Get the features of this dataset.

id property #

id: int | None

Get the dataset numeric id.

openml_url property #

openml_url: str | None

The URL of the object on the server, if it was uploaded, else None.

qualities property #

qualities: dict[str, float] | None

Get the qualities of this dataset.

get_data #

get_data(target: list[str] | str | None = None, include_row_id: bool = False, include_ignore_attribute: bool = False) -> tuple[DataFrame, Series | None, list[bool], list[str]]

Returns dataset content as dataframes.

PARAMETER DESCRIPTION
target

Name of target column to separate from the data. Splitting multiple columns is currently not supported.

TYPE: (string, List[str] or None(default=None)) DEFAULT: None

include_row_id

Whether to include row ids in the returned dataset.

TYPE: boolean(default=False) DEFAULT: False

include_ignore_attribute

Whether to include columns that are marked as "ignore" on the server in the dataset.

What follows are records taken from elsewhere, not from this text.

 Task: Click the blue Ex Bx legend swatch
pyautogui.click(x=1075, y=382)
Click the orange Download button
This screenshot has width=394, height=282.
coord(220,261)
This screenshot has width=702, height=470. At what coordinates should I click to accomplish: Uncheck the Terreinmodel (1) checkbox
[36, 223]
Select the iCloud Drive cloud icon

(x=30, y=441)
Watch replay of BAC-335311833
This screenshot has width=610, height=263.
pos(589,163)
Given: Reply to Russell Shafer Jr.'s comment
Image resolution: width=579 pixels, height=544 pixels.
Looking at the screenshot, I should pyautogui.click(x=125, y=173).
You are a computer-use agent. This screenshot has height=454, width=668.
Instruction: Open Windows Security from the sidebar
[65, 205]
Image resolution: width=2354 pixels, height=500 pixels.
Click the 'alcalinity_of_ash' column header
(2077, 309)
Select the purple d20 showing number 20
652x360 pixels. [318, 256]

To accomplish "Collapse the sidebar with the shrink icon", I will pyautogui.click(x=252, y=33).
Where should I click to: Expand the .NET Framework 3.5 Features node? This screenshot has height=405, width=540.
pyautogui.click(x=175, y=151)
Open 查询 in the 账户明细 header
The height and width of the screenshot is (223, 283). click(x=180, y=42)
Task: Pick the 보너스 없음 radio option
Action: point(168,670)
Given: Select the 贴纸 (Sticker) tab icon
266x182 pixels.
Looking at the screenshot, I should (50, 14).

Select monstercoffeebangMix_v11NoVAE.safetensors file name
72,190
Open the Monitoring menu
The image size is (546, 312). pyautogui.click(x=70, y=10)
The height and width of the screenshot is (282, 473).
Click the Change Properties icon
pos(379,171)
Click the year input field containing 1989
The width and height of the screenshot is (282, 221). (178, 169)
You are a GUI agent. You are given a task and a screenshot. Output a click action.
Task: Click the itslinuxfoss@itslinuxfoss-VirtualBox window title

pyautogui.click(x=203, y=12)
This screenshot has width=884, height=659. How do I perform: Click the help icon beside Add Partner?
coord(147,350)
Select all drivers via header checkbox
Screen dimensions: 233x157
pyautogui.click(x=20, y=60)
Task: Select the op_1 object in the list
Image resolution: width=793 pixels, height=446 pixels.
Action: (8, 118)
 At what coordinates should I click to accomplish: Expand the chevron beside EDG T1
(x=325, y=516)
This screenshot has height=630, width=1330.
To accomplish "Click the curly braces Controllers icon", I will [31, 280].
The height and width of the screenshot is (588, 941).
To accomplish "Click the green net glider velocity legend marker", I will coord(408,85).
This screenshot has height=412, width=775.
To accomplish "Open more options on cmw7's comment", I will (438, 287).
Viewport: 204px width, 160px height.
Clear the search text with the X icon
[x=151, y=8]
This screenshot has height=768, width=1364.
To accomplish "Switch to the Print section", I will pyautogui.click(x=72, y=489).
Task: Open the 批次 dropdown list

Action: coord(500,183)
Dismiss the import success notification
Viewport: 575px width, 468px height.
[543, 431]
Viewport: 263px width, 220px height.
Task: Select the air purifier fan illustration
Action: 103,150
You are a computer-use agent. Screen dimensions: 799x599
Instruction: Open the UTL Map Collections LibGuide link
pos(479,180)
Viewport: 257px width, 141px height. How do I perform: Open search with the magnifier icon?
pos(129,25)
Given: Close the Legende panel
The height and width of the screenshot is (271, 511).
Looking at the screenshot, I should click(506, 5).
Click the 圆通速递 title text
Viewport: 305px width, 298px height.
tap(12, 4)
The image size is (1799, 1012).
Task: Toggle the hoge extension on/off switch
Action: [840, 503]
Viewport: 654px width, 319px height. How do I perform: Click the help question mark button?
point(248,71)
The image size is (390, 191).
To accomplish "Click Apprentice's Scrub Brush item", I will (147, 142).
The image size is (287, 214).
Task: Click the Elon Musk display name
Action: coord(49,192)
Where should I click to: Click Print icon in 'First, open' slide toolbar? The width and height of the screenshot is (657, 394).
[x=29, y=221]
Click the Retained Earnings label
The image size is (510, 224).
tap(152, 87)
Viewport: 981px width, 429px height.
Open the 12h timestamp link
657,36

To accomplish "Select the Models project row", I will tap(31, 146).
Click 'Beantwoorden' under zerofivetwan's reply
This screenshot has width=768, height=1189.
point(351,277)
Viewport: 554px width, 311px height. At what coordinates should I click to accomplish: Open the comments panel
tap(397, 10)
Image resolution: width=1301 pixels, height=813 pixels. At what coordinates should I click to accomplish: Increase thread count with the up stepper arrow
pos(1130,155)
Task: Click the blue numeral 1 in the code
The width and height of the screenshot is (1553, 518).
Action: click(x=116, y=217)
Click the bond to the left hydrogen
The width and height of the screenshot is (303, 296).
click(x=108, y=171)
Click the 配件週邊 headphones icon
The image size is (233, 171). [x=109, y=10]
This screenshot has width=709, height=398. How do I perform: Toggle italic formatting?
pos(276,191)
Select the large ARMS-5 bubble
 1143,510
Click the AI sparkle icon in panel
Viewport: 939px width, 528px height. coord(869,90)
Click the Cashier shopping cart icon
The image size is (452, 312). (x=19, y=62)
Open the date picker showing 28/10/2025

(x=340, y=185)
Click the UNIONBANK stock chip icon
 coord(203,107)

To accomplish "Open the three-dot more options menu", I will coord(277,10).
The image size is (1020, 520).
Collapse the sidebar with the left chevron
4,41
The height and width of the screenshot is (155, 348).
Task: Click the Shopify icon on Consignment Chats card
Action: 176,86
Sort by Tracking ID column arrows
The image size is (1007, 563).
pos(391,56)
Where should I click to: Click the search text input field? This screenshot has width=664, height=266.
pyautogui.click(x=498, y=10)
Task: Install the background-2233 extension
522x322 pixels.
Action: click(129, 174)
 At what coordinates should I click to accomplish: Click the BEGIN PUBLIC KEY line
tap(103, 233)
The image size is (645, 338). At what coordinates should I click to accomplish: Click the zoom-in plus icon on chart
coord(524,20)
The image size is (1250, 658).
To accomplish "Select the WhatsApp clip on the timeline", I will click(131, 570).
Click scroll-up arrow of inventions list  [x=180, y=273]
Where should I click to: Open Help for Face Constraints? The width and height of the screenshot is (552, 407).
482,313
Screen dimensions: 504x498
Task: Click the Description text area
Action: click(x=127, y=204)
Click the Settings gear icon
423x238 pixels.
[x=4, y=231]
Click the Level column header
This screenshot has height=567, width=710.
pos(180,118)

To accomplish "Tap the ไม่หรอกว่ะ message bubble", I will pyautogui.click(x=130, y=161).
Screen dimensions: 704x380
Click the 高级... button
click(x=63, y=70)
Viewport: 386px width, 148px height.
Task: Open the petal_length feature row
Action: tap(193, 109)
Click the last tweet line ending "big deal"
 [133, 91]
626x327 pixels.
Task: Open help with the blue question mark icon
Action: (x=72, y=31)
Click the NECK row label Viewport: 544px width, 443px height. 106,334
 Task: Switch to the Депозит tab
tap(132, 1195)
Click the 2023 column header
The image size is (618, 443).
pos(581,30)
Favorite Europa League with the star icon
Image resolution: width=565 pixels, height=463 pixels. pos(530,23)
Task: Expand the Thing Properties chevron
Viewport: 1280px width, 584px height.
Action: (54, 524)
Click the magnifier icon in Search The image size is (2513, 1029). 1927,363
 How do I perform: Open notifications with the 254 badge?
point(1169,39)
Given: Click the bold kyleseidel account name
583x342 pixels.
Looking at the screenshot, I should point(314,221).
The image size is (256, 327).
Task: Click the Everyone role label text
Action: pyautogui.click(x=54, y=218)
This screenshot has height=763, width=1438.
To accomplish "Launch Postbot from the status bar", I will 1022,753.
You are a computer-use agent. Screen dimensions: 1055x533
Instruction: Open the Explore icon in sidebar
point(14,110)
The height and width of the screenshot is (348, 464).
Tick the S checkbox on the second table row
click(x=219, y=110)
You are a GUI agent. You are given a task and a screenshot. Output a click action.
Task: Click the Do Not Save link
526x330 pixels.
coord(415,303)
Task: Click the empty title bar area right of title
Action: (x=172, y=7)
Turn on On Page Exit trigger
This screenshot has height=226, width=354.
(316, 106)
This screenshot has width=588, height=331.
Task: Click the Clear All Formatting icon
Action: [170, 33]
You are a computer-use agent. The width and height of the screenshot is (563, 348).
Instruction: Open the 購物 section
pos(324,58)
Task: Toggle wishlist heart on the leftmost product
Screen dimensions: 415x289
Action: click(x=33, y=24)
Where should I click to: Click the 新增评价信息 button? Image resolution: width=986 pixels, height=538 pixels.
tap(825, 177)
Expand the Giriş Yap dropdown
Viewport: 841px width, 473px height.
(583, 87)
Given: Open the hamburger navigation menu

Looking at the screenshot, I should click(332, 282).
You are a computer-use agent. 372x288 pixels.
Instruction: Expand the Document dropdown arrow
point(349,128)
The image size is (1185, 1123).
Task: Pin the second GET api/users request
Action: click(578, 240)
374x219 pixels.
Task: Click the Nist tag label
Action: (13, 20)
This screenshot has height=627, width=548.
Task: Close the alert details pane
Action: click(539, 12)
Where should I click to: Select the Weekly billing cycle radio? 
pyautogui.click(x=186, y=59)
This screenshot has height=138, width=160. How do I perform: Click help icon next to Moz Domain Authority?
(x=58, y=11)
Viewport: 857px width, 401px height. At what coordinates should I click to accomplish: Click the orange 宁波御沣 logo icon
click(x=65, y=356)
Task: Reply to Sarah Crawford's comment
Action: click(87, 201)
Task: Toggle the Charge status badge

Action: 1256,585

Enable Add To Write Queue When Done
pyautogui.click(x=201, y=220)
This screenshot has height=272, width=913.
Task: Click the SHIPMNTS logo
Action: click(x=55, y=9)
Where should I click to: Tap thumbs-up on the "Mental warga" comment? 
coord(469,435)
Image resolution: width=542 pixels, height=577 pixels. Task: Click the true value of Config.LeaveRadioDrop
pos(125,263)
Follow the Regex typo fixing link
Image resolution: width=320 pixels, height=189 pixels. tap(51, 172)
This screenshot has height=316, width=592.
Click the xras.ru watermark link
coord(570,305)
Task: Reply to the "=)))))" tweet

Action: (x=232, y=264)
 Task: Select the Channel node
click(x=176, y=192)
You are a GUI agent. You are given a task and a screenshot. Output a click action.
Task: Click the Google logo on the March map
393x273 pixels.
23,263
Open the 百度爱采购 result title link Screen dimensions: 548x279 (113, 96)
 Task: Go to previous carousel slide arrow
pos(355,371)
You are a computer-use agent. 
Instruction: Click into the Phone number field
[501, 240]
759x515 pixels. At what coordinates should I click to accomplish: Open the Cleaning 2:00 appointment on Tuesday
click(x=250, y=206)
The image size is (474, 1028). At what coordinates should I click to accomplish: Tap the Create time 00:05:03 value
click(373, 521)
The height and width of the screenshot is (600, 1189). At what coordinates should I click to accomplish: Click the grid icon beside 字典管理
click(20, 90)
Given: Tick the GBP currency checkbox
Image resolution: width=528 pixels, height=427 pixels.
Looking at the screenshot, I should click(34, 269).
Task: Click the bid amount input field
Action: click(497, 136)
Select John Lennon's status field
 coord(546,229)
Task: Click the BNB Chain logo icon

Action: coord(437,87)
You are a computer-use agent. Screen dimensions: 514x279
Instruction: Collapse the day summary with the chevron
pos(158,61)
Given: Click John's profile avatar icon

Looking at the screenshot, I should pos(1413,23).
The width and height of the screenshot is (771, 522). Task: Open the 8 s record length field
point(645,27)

TYPE: boolean(default=False) DEFAULT: False

RETURNS DESCRIPTION
X

Dataset, may have sparse dtypes in the columns if required.

TYPE: (dataframe, shape(n_samples, n_columns))

y

Target column

TYPE: (Series, shape(n_samples) or None)

categorical_indicator

Mask that indicate categorical features.

TYPE: list[bool]

attribute_names

List of attribute names.

TYPE: list[str]

Source code in openml/datasets/dataset.py
def get_data(  # noqa: C901
    self,
    target: list[str] | str | None = None,
    include_row_id: bool = False,  # noqa: FBT002
    include_ignore_attribute: bool = False,  # noqa: FBT002
) -> tuple[pd.DataFrame, pd.Series | None, list[bool], list[str]]:
    """Returns dataset content as dataframes.

    Parameters
    ----------
    target : string, List[str] or None (default=None)
        Name of target column to separate from the data.
        Splitting multiple columns is currently not supported.
    include_row_id : boolean (default=False)
        Whether to include row ids in the returned dataset.
    include_ignore_attribute : boolean (default=False)
        Whether to include columns that are marked as "ignore"
        on the server in the dataset.


    Returns
    -------
    X : dataframe, shape (n_samples, n_columns)
        Dataset, may have sparse dtypes in the columns if required.
    y : pd.Series, shape (n_samples, ) or None
        Target column
    categorical_indicator : list[bool]
        Mask that indicate categorical features.
    attribute_names : list[str]
        List of attribute names.
    """
    data, categorical_mask, attribute_names = self._load_data()

    to_exclude = []
    if not include_row_id and self.row_id_attribute is not None:
        if isinstance(self.row_id_attribute, str):
            to_exclude.append(self.row_id_attribute)
        elif isinstance(self.row_id_attribute, Iterable):
            to_exclude.extend(self.row_id_attribute)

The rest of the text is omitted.